Roland apareció en la puerta, que ella misma mantenía entreabierta lo justo para asomar un ojo y la boca. Sobre sus hombros Laurence pudo ver a uno de los criados chinos que hacía gestos de impaciencia e intentaba tirar del pomo.
—Es Huang, señor. Está montando jaleo porque insiste en que el príncipe quiere que suba usted al puente enseguida. Yo le he dicho que ha hecho usted la guardia central y que acababa de acostarse.
Laurence suspiró y se frotó la cara.
—Muy bien, Roland. Dígale que voy.
No estaba de humor para levantarse. Al anochecer, al final de su guardia, otra barca visitante pilotada por un joven más atrevido que habilidoso había recibido una ola de costado. El ancla, que no estaba bien enganchada, se había soltado y había golpeado a la
Allegiance
por debajo, abriendo un buen agujero en la bodega y empapando buena parte de su grano recién adquirido. Al mismo tiempo, la barca se había volcado, y aunque el puerto no estaba lejos, los pasajeros llevaban ropajes de seda muy pesados y no podían volver nadando, de modo que tuvieron que pescarlos a la luz de las linternas. Había sido una noche larga y agotadora, y Laurence tuvo que mantenerse despierto durante varios turnos de guardia arreglando el problema hasta que al fin pudo acostarse a altas horas de la madrugada. Ahora se lavó la cara con el agua tibia de la palangana y se puso la casaca de mala gana antes de subir al puente.

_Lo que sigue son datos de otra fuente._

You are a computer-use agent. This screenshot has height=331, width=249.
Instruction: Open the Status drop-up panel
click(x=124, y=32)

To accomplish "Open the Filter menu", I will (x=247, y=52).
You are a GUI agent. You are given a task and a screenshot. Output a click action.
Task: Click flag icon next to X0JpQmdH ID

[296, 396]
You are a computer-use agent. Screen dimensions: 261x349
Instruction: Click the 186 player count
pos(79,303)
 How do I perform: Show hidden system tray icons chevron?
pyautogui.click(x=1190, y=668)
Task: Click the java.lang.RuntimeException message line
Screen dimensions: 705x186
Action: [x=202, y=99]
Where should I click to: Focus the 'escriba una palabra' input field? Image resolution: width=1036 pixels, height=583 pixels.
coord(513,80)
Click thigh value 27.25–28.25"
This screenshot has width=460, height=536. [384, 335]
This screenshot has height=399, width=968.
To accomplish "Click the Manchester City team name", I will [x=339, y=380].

Temerario estaba hablando con alguien. Laurence tuvo que mirar dos veces para darse cuenta de que ese alguien era en realidad un dragón, de un tipo que nunca antes había visto.

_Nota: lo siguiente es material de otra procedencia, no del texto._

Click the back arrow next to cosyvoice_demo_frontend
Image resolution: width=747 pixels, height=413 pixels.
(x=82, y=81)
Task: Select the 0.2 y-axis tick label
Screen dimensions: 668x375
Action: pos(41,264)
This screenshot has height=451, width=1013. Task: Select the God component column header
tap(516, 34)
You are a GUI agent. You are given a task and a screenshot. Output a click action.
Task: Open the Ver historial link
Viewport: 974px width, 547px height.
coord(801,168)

—Laurence, te presento a Lung Yu Ping —dijo Temerario cuando Laurence subió a la cubierta de dragones—. Nos ha traído el correo.
Al volverse para mirarla, Laurence descubrió que sus cabezas estaban casi a la misma altura: la dragona era más pequeña incluso que un caballo, tenía la frente ancha y curvada y el hocico largo y en forma de flecha, y un pecho muy profundo y alargado, que le daba proporciones de galgo. Era imposible que llevara a nadie sobre la espalda a no ser que fuese un niño, y no llevaba arneses, sino un delicado collar de oro y seda amarilla del que colgaba una especie de cota de malla muy fina que se ajustaba a su pecho y estaba sujeta a sus patas delanteras y garras por unos anillos dorados.
La malla estaba bañada en oro que contrastaba con su piel verde pálido. En las alas, de un verde más oscuro, tenía unas finas bandas de oro. El aspecto de las alas —estrechas, afiladas y más largas que ella misma— era también insólito, de modo que incluso cuando las mantenía dobladas sobre la espalda, las puntas arrastraban por el suelo tras ella como la cola de un vestido.